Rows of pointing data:

========

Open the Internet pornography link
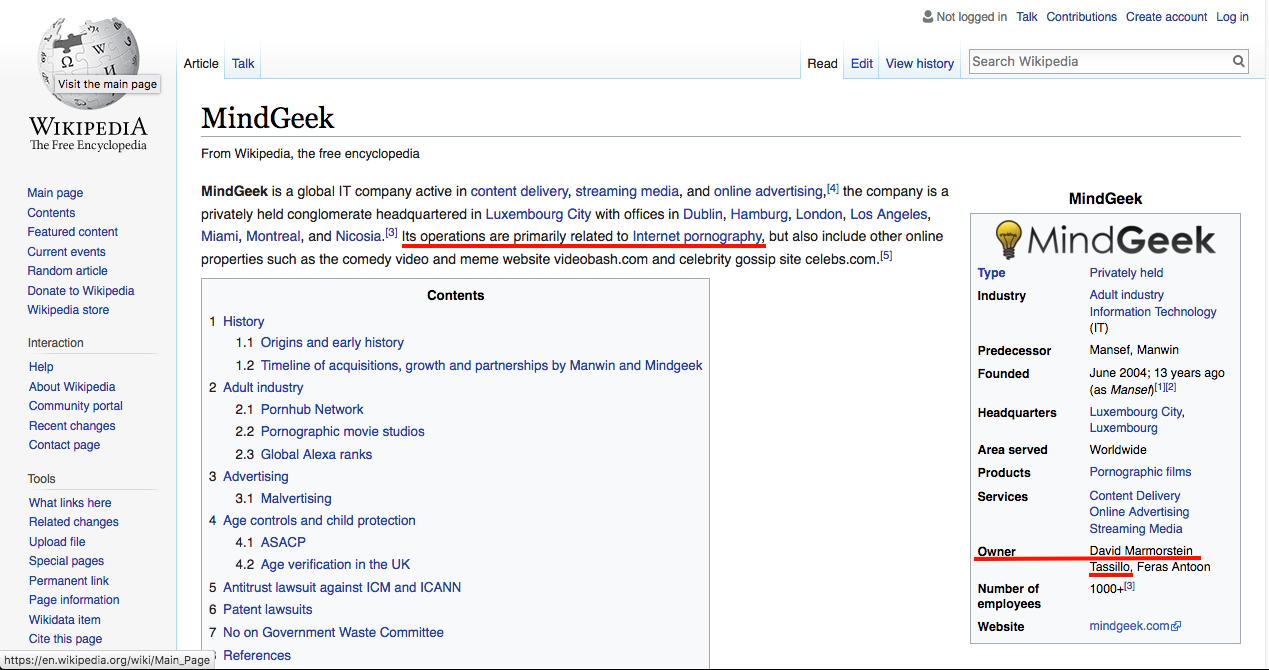 (x=697, y=236)
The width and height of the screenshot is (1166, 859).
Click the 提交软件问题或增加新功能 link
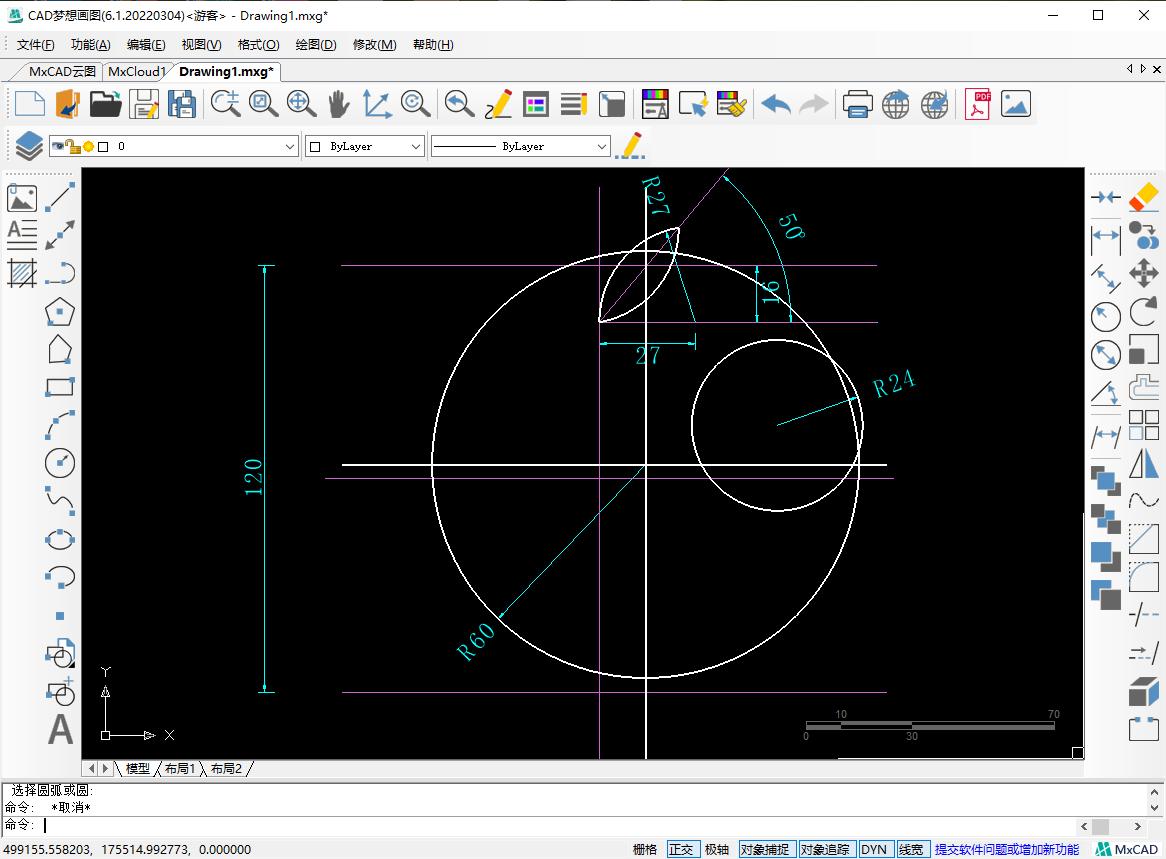(1006, 849)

========

**What the exercise asks**
Write out every line of the items above word for word, but leave out the pictures.

**Exercise response**
Open the Internet pornography link
 (x=697, y=236)
The width and height of the screenshot is (1166, 859).
Click the 提交软件问题或增加新功能 link
(1006, 849)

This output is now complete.